(Listing of target coordinates)
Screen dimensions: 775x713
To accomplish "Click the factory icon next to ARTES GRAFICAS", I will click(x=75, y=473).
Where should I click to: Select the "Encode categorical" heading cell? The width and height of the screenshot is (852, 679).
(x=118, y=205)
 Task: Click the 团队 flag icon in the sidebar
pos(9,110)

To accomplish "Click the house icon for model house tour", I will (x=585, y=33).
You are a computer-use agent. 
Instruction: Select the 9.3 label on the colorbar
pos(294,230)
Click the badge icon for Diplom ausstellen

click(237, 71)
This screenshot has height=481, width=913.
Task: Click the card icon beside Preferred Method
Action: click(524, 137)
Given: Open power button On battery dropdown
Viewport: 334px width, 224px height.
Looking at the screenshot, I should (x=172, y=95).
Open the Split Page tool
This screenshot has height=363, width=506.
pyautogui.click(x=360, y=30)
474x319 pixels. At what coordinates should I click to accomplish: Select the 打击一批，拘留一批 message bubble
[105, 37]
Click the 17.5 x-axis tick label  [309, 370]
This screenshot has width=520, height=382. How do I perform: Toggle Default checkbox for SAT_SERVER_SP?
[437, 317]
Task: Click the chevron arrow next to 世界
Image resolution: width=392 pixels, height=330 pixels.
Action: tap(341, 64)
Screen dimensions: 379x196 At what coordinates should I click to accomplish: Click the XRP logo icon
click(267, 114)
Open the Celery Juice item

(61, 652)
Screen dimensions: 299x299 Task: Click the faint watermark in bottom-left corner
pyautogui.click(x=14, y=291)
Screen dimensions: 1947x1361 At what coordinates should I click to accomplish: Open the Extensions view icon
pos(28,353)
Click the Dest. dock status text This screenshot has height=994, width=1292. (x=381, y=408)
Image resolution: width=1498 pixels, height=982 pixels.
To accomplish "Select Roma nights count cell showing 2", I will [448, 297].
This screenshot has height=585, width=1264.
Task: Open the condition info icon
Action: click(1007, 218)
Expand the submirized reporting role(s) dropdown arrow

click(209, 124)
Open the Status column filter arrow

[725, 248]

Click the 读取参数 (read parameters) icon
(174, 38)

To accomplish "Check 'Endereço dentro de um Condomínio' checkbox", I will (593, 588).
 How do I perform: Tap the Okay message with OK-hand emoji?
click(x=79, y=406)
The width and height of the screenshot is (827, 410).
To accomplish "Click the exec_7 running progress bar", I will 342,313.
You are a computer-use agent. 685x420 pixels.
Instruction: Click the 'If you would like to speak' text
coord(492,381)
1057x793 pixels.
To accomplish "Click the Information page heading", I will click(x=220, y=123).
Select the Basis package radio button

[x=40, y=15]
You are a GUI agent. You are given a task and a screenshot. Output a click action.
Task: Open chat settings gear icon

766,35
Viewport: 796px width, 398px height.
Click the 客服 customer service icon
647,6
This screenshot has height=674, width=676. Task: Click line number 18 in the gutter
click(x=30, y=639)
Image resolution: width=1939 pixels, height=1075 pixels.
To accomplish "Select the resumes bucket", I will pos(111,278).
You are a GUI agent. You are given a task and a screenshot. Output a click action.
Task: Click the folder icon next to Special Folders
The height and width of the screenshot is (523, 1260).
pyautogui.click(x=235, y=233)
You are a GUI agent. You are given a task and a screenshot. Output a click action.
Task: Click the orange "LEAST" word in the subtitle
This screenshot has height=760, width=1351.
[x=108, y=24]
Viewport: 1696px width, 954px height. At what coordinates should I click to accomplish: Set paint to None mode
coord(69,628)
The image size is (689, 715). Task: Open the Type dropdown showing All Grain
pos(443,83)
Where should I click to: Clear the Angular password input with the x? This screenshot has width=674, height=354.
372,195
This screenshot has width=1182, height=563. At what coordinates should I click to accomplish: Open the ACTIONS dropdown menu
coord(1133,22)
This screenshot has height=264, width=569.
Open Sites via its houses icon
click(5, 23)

*What needs to be done*. Copy the listing above, switching every occurrence of "Screen dimensions" to "Display size" and leaving all other text unchanged.

*Exercise response*.
Display size: 775x713
To accomplish "Click the factory icon next to ARTES GRAFICAS", I will click(x=75, y=473).
Where should I click to: Select the "Encode categorical" heading cell? The width and height of the screenshot is (852, 679).
(x=118, y=205)
 Task: Click the 团队 flag icon in the sidebar
pos(9,110)

To accomplish "Click the house icon for model house tour", I will (x=585, y=33).
You are a computer-use agent. 
Instruction: Select the 9.3 label on the colorbar
pos(294,230)
Click the badge icon for Diplom ausstellen

click(237, 71)
This screenshot has height=481, width=913.
Task: Click the card icon beside Preferred Method
Action: click(524, 137)
Given: Open power button On battery dropdown
Viewport: 334px width, 224px height.
Looking at the screenshot, I should (x=172, y=95).
Open the Split Page tool
This screenshot has height=363, width=506.
pyautogui.click(x=360, y=30)
474x319 pixels. At what coordinates should I click to accomplish: Select the 打击一批，拘留一批 message bubble
[105, 37]
Click the 17.5 x-axis tick label  [309, 370]
This screenshot has width=520, height=382. How do I perform: Toggle Default checkbox for SAT_SERVER_SP?
[437, 317]
Task: Click the chevron arrow next to 世界
Image resolution: width=392 pixels, height=330 pixels.
Action: tap(341, 64)
Display size: 379x196 At what coordinates should I click to accomplish: Click the XRP logo icon
click(267, 114)
Open the Celery Juice item

(61, 652)
Display size: 299x299 Task: Click the faint watermark in bottom-left corner
pyautogui.click(x=14, y=291)
Display size: 1947x1361 At what coordinates should I click to accomplish: Open the Extensions view icon
pos(28,353)
Click the Dest. dock status text This screenshot has height=994, width=1292. (x=381, y=408)
Image resolution: width=1498 pixels, height=982 pixels.
To accomplish "Select Roma nights count cell showing 2", I will [448, 297].
This screenshot has height=585, width=1264.
Task: Open the condition info icon
Action: click(1007, 218)
Expand the submirized reporting role(s) dropdown arrow

click(209, 124)
Open the Status column filter arrow

[725, 248]

Click the 读取参数 (read parameters) icon
(174, 38)

To accomplish "Check 'Endereço dentro de um Condomínio' checkbox", I will (593, 588).
 How do I perform: Tap the Okay message with OK-hand emoji?
click(x=79, y=406)
The width and height of the screenshot is (827, 410).
To accomplish "Click the exec_7 running progress bar", I will 342,313.
You are a computer-use agent. 685x420 pixels.
Instruction: Click the 'If you would like to speak' text
coord(492,381)
1057x793 pixels.
To accomplish "Click the Information page heading", I will click(x=220, y=123).
Select the Basis package radio button

[x=40, y=15]
You are a GUI agent. You are given a task and a screenshot. Output a click action.
Task: Open chat settings gear icon

766,35
Viewport: 796px width, 398px height.
Click the 客服 customer service icon
647,6
This screenshot has height=674, width=676. Task: Click line number 18 in the gutter
click(x=30, y=639)
Image resolution: width=1939 pixels, height=1075 pixels.
To accomplish "Select the resumes bucket", I will pos(111,278).
You are a GUI agent. You are given a task and a screenshot. Output a click action.
Task: Click the folder icon next to Special Folders
The height and width of the screenshot is (523, 1260).
pyautogui.click(x=235, y=233)
You are a GUI agent. You are given a task and a screenshot. Output a click action.
Task: Click the orange "LEAST" word in the subtitle
This screenshot has height=760, width=1351.
[x=108, y=24]
Viewport: 1696px width, 954px height. At what coordinates should I click to accomplish: Set paint to None mode
coord(69,628)
The image size is (689, 715). Task: Open the Type dropdown showing All Grain
pos(443,83)
Where should I click to: Clear the Angular password input with the x? This screenshot has width=674, height=354.
372,195
This screenshot has width=1182, height=563. At what coordinates should I click to accomplish: Open the ACTIONS dropdown menu
coord(1133,22)
This screenshot has height=264, width=569.
Open Sites via its houses icon
click(5, 23)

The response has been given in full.